The fourth version of the CryptoWall ransomware has landed in the wild, equipped with better evasion techniques and tactics to thwart antivirus protection and detection.
Ransomware attacks computers and encrypts user files and folders via infected email attachments, with attackers demanding ransom payments to unlock the scrambled documents.
Users are told to make the payment by a specific deadline or risk having the private key to unlock the files deleted.
The active CryptoWall ransomware spawned from CryptoLocker, which is thought to have extorted more than $3 million from victims before the botnet used to distribute it - Gameover Zeus - was taken down last year.
The CryptoWall variant began spreading in Australia late last year.
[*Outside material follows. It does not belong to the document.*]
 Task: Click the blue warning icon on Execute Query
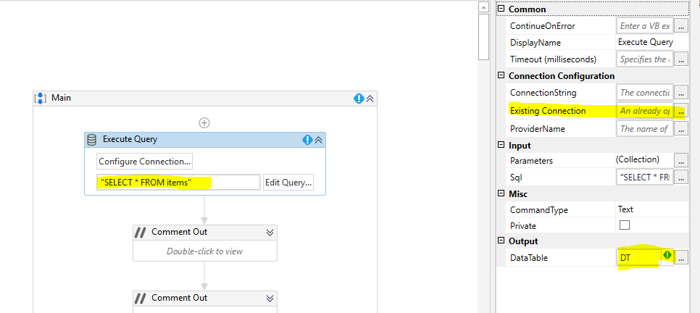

It operates in the same manner as CryptoLocker but uses emails purportedly sent from Australia government organisations such as the tax office and Australia Post.
A third variant of the ransomware landed early this year, and researchers have now discovered a fourth version in the wild.
Heimdal Security called CryptoWall 4.0 a "new, powerful ransomware strain".
"The truth is that it’s even more challenging to protect victims against CryptoWall 4.0 than from its predecessor," they wrote in a post.
Cryptowall 4.0 has "vastly improved communication capabilities" as well as a "modified protocol that enables it to avoid being detected, even by second generation enterprise firewall solutions".
"This lowers detection rates significantly compared to the already successful Cryptowall 3.0 attacks," the researchers wrote.
The ransomware also now alters file names as well as file contents to make detecting what has been encrypted more difficult, the firm said.
"This social engineering technique confuses the victims even more. It also enhances the pressure of wanting to retrieve their data as fast as possible," the Heimdal researchers wrote.
"Consequently, this increases the “success” ratio of how many victims see the message versus how many pay the ransom. A clear business enhancement by cyber criminals."
CryptoWall 4.0 still uses The Onion Router (TOR) network - which hides senders and recipients - to direct victims to payment instructions, and also still connects to a number of compromised web pages to download the payload onto the victim PC.
The ransomware is still able to evade most antivirus, and continues to spread via drive-by attack and spam mail.
To avoid getting caught by CryptoWall, the security firm recommended keeping systems up to date, constantly backing up data, avoiding emails with attachments sent by unknown senders, and using products that can detect and block recent ransomware variants.